If it is an obligation to do so, you aren't being considerate.  I far prefer it when people are good to each other because they want to be, and because it makes the boards a nicer place, than because they feel the action is an imposed requirement.


----------



## Rel (Feb 21, 2010)

I think that a lot of the women involved in Curling seem hawt, if that answers the question at hand.


----------



## Nifft (Feb 21, 2010)

LightPhoenix said:


> I think that "off-topic" itself does have a definition, and can broadly be determined by looking at the thread.  If a post is essentially ignoring the topic of the discussion at hand, that is off-topic.  That doesn't mean the conversation can't grow organically, and with a message board may be thought of more like a tree.  However, to use this thread as an example, the threads on disco are clearly off-topic, despite the rest of Nifft's post that is on-topic.  Obviously this is a clear cut example, but generally applicable.



 My goal is frequently to educate, illustrate, and entertain.



LightPhoenix said:


> I have to entirely disagree with this though.  Simply because a poster has posted to a thread to their satisfaction, that doesn't open the gates for off-topic stuff.  While it might be the end of the discussion for the specific poster, it might not be the end of the discussion for the original poster or other posters.
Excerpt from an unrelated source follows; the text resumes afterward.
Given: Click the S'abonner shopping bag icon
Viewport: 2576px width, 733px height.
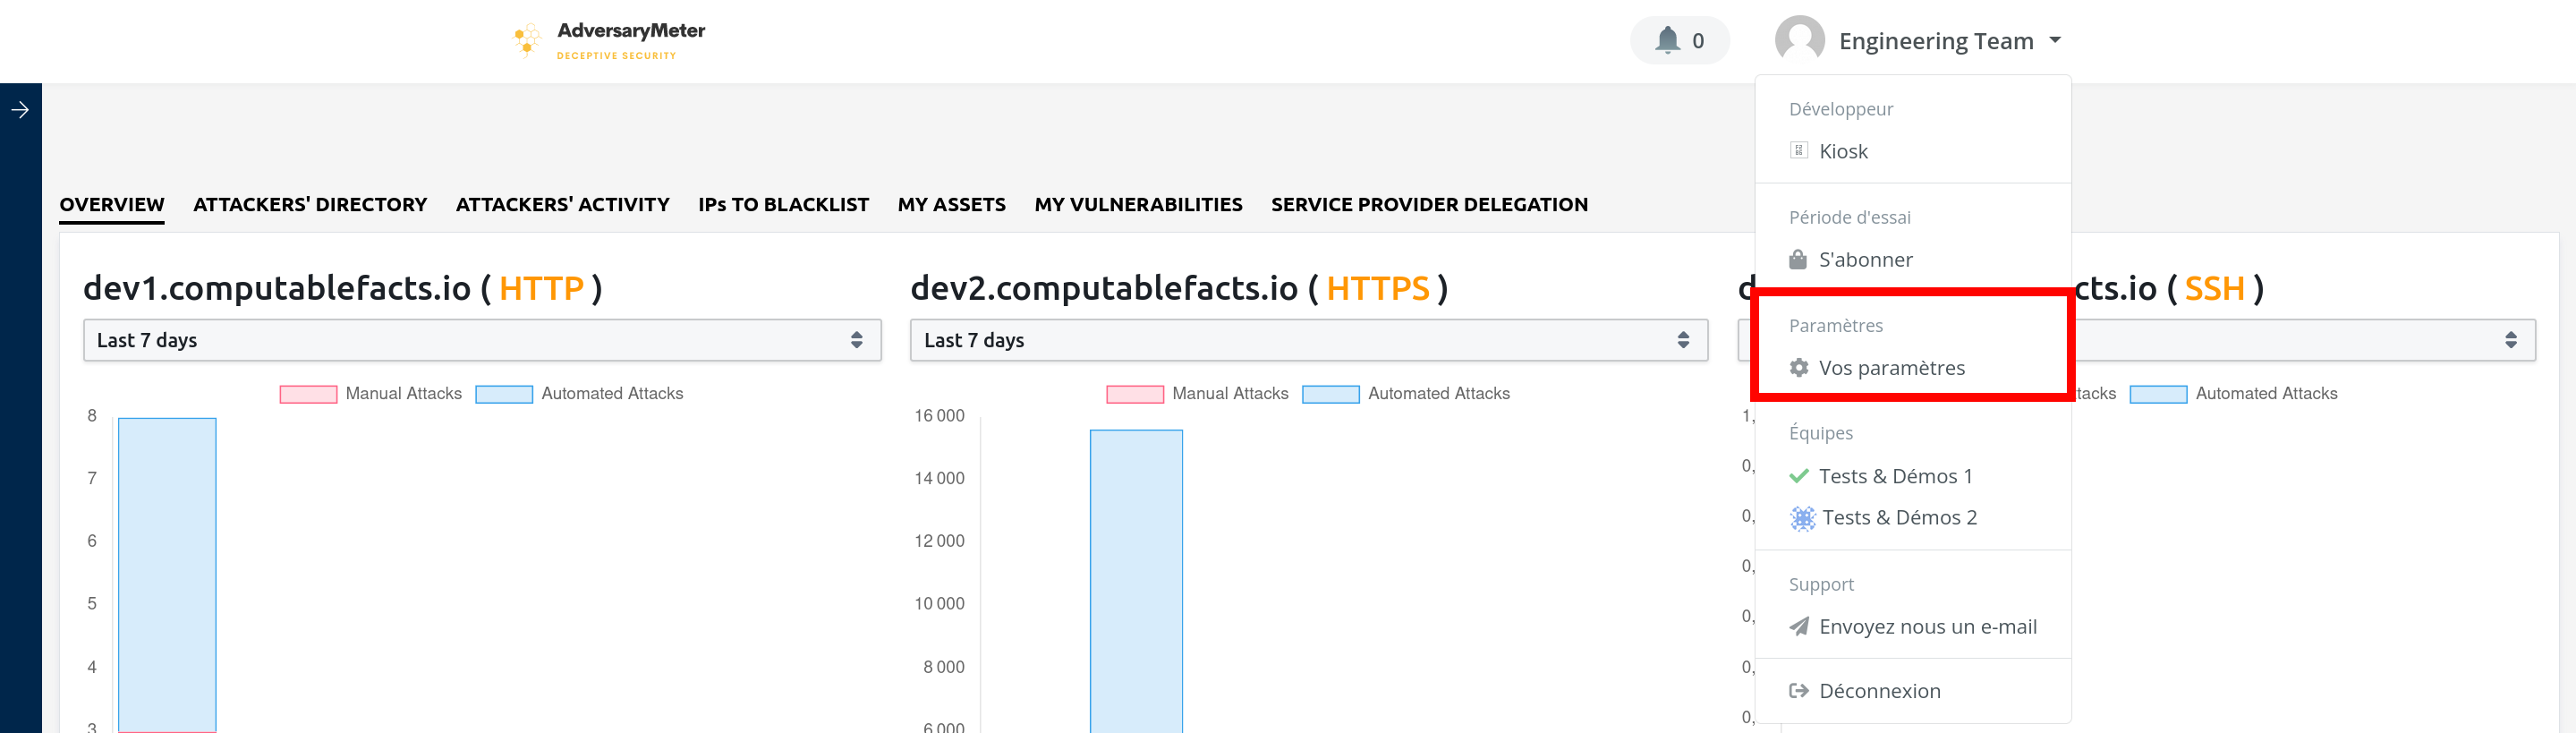Looking at the screenshot, I should [1798, 260].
 If the discussion picks back up again, so does the endeavor to contribute to it.



LightPhoenix said:


> Unless, of course, I just made it contributing, in which case my head hurts.



 It was always contributing: it was in the illustrative and entertaining category.



Rel said:


> I think that a lot of the women involved in Curling seem hawt, if that answers the question at hand.



 Congratulations, you've transformed an off-topic thread-jacking into a thread jacking off topic.

"_Stayin' classy_", -- N


----------



## Thornir Alekeg (Feb 22, 2010)

Rel said:


> I think that a lot of the women involved in Curling seem hawt, if that answers the question at hand.



I've heard that many women find male curlers hot, but it is less about looks and more about them actually using a broom to sweep something.  My wife seems to agree...


----------



## jaerdaph (Feb 22, 2010)

Thornir Alekeg said:


> I've heard that many women find male curlers hot, but it is less about looks and more about them actually using a broom to sweep something.  My wife seems to agree...




I wonder if a Swiffer Sweeper WetJet would work for curling? 

Well, I'm convinced now that we Americans suck at curling, male or female. At least we beat Canada in something that matters - Men's Hockey - on their home turf.* 

GO USA! 

*But not in the final game that mattered...  Congrats, Canada, and thank you for hosting a wonderful Olympics.


----------



## Thornir Alekeg (Feb 22, 2010)

Sorry, I realized that I went off topic and never answered the original question posted:  

How long is too long?  Well, you are supposed to call your doctor after more than four hours...


----------



## jaerdaph (Feb 23, 2010)

Thornir Alekeg said:


> How long is too long?  Well, you are supposed to call your doctor after more than four hours...




Oh, SNAP! 

Talk about putting the "ED" back in the EDition Wars!


----------